* **Exercise prompt**: Leave the pictures out and restate each entry below word for word.

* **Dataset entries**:
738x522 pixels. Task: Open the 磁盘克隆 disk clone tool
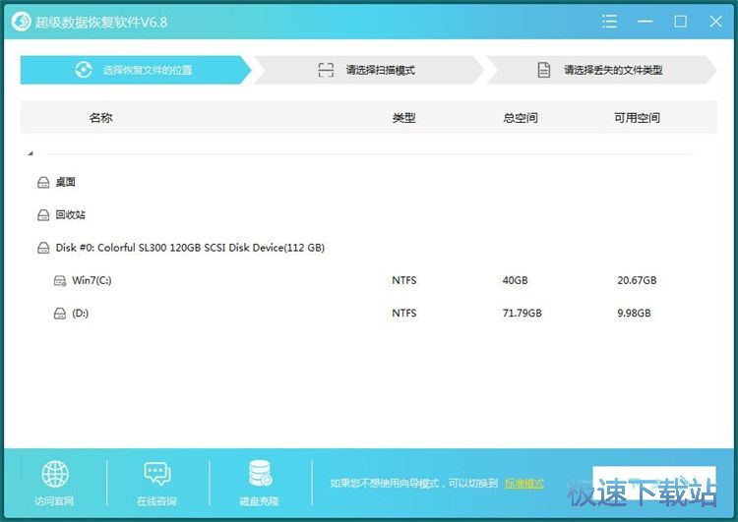[260, 475]
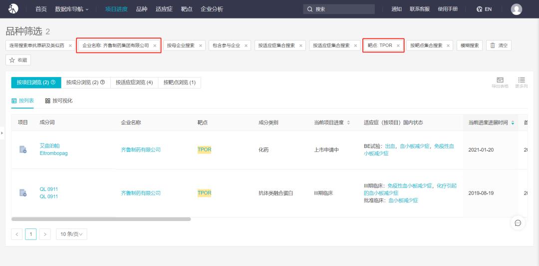The width and height of the screenshot is (539, 266).
Task: Remove the 靶点: TPOR filter tag
Action: point(398,46)
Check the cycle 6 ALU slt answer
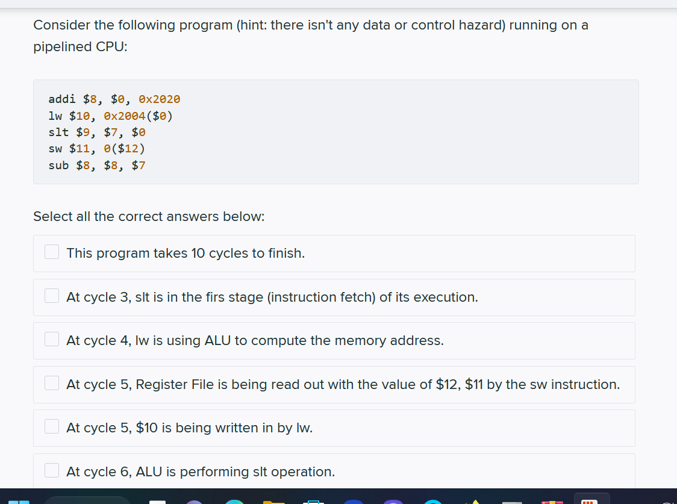This screenshot has height=504, width=677. 52,470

* **Your solution**:
738x522 pixels. Task: Open the 磁盘克隆 disk clone tool
[260, 475]
The width and height of the screenshot is (539, 266).
Task: Remove the 靶点: TPOR filter tag
Action: point(398,46)
Check the cycle 6 ALU slt answer
This screenshot has height=504, width=677. 52,470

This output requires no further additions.